Ukrainian swimmer (1932–2006)

Igor Ivanovych Zaseda (Ігор Іванович Засєда; Игорь Иванович Заседа; 12 September 1932 – 5 November 2006) was a Ukrainian swimmer and writer. He competed in the 200 m breaststroke event at the 1956 Summer Olympics for the Soviet Union and finished in fifth place.

==Biography==
Zaseda was born in a village near Kharkiv, then studied in Mariupol and then moved to Kyiv, where he graduated from the Taras Shevchenko National University with a degree in journalism. He then worked as a sports commentator for a regional newspaper, and eventually became an established writer and president of the Kyiv Journalist Union. He was the author or co-author of 30 books, including five novels, some of which had been translated into multiple languages.

Zaseda was one of the organizers of the masters swimming movement in the Soviet Union, and competed himself since the first national championships in 1989. In total he won four national titles and set two national records in the 50 m (1989), 100 m (1990) and 200 m (1990, 1991) breaststroke events.
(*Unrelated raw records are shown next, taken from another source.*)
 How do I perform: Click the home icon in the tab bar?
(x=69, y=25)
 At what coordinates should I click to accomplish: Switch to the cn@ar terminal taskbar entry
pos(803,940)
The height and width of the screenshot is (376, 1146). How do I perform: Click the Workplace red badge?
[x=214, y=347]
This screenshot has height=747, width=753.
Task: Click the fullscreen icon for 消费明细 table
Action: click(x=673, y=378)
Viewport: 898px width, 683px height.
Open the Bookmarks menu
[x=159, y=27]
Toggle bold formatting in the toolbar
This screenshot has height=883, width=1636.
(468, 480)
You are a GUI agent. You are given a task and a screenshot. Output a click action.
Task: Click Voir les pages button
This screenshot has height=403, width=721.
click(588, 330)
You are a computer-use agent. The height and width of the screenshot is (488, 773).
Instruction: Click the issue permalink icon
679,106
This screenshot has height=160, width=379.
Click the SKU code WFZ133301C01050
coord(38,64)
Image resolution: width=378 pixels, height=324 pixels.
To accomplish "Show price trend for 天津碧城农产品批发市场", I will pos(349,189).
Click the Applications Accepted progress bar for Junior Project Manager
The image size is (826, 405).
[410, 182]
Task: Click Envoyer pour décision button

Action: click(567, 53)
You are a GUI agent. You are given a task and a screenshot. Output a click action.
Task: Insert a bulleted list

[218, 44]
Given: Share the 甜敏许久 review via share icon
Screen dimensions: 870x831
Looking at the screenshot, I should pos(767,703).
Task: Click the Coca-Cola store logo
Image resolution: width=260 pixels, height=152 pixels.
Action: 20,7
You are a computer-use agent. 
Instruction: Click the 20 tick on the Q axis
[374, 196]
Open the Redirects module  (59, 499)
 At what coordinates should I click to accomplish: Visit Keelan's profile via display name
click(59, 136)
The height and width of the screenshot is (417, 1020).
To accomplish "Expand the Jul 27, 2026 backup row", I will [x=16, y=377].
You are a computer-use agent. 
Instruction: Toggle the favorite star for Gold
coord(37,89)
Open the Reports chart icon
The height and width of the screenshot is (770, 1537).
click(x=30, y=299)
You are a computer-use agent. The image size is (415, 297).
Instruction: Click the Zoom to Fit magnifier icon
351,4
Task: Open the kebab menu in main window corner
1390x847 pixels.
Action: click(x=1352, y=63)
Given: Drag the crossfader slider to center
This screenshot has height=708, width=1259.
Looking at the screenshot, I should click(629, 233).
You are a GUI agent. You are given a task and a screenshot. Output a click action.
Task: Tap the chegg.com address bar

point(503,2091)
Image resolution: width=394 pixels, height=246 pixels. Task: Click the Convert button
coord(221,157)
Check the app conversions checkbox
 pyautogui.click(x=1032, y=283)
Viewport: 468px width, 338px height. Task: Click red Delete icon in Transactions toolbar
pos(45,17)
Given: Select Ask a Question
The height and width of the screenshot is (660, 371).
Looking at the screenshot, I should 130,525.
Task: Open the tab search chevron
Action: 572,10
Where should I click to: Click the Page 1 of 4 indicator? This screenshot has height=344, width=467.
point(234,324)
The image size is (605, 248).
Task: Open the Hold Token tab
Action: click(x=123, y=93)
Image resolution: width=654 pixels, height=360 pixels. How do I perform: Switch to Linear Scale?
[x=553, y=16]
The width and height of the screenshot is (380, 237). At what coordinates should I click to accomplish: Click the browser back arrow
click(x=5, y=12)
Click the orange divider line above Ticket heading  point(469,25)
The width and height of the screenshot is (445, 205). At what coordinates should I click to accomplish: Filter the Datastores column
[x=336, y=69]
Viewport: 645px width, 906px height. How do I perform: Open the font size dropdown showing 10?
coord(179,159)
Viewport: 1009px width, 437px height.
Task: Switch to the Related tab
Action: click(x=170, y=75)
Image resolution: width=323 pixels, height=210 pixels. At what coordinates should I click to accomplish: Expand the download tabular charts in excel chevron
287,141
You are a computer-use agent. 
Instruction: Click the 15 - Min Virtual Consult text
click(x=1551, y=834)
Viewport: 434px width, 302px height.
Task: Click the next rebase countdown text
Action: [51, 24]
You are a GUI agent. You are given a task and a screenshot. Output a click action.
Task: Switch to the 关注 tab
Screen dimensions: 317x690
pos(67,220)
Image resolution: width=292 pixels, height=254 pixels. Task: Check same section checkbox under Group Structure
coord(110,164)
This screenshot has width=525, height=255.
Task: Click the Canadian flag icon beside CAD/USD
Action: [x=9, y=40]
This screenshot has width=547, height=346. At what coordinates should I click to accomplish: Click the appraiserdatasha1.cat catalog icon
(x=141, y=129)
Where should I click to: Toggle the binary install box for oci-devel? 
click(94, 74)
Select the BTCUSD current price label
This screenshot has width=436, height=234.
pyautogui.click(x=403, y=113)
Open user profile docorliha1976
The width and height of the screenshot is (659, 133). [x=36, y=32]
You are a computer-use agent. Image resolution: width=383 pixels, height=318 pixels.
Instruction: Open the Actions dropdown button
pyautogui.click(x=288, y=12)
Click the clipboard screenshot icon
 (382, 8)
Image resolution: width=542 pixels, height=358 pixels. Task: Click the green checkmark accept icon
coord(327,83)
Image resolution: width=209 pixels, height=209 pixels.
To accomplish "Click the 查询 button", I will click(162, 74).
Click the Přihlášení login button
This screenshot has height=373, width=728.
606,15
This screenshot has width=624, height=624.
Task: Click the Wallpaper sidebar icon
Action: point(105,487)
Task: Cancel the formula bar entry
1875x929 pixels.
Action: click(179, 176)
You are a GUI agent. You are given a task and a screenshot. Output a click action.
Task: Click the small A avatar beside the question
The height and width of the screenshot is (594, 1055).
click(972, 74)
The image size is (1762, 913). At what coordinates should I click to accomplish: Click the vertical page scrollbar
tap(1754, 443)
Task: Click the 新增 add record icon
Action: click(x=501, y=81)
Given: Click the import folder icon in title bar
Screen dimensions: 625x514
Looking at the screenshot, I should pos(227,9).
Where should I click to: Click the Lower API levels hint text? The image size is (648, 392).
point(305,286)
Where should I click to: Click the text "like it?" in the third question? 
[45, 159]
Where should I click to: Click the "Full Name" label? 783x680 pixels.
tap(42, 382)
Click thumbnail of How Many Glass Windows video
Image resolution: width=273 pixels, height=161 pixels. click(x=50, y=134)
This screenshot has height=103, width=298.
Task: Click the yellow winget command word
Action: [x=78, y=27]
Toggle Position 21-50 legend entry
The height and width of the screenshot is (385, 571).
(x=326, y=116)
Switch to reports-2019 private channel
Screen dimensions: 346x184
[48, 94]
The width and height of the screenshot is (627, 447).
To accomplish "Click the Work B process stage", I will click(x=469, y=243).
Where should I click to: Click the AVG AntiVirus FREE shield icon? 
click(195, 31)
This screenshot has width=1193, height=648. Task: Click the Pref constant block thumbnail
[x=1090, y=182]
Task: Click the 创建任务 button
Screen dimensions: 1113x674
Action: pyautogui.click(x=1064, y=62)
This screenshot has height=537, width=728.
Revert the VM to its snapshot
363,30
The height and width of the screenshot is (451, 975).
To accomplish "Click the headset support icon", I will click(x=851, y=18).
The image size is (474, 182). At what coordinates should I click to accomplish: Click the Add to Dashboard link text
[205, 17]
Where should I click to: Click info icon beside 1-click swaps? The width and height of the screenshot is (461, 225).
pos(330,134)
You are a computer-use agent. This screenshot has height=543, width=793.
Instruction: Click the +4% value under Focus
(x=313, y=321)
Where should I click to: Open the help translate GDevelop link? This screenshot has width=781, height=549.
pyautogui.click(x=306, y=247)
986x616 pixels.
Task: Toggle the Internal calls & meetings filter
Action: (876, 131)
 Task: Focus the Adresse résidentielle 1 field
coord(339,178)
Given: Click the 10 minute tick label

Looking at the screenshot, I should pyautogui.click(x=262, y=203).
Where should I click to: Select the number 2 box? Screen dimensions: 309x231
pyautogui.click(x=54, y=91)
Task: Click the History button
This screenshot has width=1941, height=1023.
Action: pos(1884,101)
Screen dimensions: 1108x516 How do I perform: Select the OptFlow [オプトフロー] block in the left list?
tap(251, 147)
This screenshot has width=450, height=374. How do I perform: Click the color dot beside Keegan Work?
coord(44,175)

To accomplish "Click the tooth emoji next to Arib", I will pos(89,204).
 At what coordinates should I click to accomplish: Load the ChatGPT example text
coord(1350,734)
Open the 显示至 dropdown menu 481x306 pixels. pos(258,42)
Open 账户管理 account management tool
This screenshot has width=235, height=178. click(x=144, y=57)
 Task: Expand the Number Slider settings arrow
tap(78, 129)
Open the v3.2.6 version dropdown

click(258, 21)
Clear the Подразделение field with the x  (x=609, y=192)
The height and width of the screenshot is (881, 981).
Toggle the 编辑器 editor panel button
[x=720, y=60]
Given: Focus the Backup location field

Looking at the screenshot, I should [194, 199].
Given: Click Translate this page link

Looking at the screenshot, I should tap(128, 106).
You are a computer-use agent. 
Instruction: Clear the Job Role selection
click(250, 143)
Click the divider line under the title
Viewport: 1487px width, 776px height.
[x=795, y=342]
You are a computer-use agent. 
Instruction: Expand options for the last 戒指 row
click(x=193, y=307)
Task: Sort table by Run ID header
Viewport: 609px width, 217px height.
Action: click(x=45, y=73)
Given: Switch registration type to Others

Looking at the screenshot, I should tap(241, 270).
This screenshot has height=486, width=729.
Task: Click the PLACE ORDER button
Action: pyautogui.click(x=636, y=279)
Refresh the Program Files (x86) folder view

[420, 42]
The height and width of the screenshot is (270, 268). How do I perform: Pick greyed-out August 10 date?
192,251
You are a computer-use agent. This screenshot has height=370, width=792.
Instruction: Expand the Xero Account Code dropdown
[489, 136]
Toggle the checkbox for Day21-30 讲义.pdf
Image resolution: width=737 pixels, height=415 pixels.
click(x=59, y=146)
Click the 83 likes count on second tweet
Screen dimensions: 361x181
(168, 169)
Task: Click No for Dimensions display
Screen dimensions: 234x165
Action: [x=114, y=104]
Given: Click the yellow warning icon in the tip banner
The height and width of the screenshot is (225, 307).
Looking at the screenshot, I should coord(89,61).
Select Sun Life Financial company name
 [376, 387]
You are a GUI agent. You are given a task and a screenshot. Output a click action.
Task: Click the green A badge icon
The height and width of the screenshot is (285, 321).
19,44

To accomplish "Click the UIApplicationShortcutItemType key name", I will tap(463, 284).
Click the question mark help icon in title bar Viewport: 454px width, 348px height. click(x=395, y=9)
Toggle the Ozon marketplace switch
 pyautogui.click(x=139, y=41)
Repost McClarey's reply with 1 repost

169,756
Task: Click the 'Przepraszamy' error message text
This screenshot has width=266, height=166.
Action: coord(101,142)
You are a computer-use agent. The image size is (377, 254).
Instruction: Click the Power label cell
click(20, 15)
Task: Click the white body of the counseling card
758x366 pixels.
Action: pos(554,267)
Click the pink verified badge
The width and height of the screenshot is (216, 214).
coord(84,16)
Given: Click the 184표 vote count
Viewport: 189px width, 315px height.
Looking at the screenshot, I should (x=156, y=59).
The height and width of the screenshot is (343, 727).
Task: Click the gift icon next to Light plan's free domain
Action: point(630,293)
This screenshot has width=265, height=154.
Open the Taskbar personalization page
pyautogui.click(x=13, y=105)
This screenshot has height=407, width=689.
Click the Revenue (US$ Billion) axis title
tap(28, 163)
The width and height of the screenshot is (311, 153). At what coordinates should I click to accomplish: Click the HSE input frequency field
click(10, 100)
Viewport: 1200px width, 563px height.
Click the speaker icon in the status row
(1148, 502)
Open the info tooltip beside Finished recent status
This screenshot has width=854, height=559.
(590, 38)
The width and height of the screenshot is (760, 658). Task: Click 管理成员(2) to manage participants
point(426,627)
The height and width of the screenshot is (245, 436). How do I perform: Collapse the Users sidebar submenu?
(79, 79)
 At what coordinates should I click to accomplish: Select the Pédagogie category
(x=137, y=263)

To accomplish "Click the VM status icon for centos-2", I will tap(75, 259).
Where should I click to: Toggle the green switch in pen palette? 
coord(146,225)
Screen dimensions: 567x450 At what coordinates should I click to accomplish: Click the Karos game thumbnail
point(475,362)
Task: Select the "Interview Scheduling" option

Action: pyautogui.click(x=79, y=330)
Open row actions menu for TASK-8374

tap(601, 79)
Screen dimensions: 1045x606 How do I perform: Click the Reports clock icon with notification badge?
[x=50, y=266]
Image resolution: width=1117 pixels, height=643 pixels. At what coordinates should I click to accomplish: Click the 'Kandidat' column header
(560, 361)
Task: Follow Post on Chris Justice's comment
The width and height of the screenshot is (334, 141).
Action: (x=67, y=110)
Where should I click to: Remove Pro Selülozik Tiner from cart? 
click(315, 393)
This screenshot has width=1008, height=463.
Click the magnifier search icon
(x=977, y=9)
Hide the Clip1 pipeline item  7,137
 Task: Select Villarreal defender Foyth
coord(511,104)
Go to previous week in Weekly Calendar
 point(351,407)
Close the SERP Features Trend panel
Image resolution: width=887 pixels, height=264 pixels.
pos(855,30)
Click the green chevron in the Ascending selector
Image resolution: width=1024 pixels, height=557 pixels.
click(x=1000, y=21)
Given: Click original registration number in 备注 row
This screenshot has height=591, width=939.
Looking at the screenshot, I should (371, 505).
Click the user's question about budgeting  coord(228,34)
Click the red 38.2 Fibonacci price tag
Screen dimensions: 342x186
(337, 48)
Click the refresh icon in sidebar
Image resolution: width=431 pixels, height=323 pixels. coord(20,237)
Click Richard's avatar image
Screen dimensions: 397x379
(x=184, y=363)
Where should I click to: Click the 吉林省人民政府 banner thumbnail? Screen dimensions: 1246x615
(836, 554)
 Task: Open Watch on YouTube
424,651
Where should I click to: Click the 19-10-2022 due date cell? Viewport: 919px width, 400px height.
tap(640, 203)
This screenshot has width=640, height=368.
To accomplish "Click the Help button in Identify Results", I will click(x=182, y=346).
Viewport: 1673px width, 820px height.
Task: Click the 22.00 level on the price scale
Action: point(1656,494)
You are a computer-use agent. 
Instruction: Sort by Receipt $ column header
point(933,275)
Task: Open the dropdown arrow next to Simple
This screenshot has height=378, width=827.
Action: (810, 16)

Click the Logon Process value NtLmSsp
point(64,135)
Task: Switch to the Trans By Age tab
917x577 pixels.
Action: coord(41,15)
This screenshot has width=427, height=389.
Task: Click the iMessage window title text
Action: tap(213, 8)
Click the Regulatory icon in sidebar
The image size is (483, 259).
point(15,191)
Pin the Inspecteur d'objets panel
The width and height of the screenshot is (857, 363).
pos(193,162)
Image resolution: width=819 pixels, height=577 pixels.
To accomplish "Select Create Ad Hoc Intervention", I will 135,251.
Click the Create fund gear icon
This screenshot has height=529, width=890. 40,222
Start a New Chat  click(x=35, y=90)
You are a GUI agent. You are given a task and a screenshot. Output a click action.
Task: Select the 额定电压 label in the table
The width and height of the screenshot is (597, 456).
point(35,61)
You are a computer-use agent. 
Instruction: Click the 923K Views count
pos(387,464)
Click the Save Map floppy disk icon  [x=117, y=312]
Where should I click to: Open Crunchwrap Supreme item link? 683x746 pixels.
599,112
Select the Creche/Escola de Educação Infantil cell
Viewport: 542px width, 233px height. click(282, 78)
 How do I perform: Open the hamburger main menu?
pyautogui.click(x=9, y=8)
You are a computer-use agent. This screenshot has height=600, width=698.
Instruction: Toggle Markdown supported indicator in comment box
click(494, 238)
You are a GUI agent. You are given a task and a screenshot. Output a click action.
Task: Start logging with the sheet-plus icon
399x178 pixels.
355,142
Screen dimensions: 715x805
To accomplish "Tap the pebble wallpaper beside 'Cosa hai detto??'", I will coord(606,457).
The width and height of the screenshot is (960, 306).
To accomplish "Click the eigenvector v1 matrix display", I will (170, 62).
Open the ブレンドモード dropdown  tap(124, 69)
He was one of the first journalists to report on the Chernobyl disaster. While collecting material, he received a high dose of radiation (his car had to be disposed of due to radioactive contamination) that resulted in a prolonged illness and death in 2006.

==Publications==
- Игорь Иванович Заседа (1963). "Граница откроеця в полночь: повести"
- Leonid Iosypovych Halynsʹkyi (1970). "Vtecha: povistʹ"
- Vitalij Vozianov (1978). "Eta sčastlivaja žažda pobedy: rasskazy ob olimpijskich čempionach"
- Igorʹ Zaseda (1979). "The Sporting Ukraine"
- Igor' Ivanovič Zaseda (1980). "Zdravstvuj, Olimpiada-80!"
- Игорь Заседа (1981). "Лед и пламень Лейк-Плэсида"
- Матвей Вайнруб (1982). "Однополчане: рассказы о солдатском подвиже"
- Igor' Zaseda (1984). "Sowjetukraine: Körperkultur und Sport"
- I︠A︡kov Davidzon (1984). "Orli︠a︡ta partizanskikh lesov: ocherki"
- Игорь Заседа (1987). "Столкновение: повесть и рассказы"
- Игорь Заседа (1988). "Из загранкомандировки не возвратился: роман"
- Матвей Вайнруб (1988). "Стальные парни: повесть о пережитом"
- Igorʹ Zaseda (1990). "Valentina Shevchenko"
- Игорь Заседа (1991). "Тайна дела но. 963: роман"
- Mykhaĭlo Mykhaĭlovych Soroka (1999). "Slovo—Dusha Nasha"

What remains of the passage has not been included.